Troubleshooting Tips
[The feature associated with this page, DirectShow, is a legacy feature. It has been superseded by MediaPlayer, IMFMediaEngine, and Audio/Video Capture in Media Foundation. Those features have been optimized for Windows 10 and Windows 11. Microsoft strongly recommends that new code use MediaPlayer, IMFMediaEngine and Audio/Video Capture in Media Foundation instead of DirectShow, when possible. Microsoft suggests that existing code that uses the legacy APIs be rewritten to use the new APIs if possible.]
This following tips will help you to avoid deadlocks or crashes in your DirectShow application.
Global Objects
A global C++ object should not create DirectShow objects in its constructor method or release them in its destructor method. Doing so can cause the application to block indefinitely, for the following reason:
Threads cannot exit while inside a DLL's entry-point function. Kernel 32 holds a global process lock during the entry-point function, and the lock prevents the thread from exiting. Because some DirectShow objects own threads, they can block if released from inside a DLL entry-point function. If an application has a global C++ object, the C runtime DLL calls the object's destructor when the DLL is unloaded. If the destructor releases DirectShow objects, it can block as a result.
For similar reasons, a DLL should not create or release DirectShow objects in its entry point routine.
Releasing Interfaces
You should release all DirectShow interface pointers while your application is still processing messages, before it exits the message loop. Otherwise, you might see various asserts, because some DirectShow objects send messages during their clean-up routines.

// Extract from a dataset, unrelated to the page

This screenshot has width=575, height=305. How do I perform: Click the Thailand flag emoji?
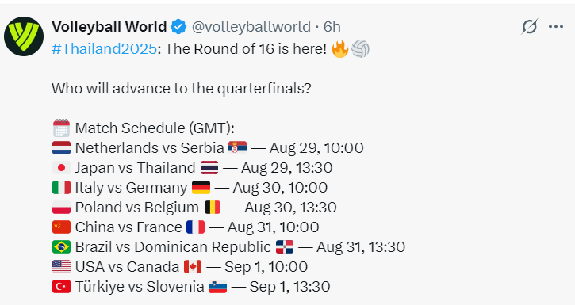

(As a corollary, if you are using the ATL CWindowImpl class, do not wait until OnFinalMessage to free the interfaces. Instead, free them when you handle the WM_CLOSE message.)
Reference Counts
When the debug version of Quartz.dll unloads, it checks whether any DirectShow objects have reference counts that were not released. If so, it throws an assertion:
g_cFGObjects == 0
When this assertion fails, it means your application has leaked a reference count. Review your code and make sure that you release all interface pointers.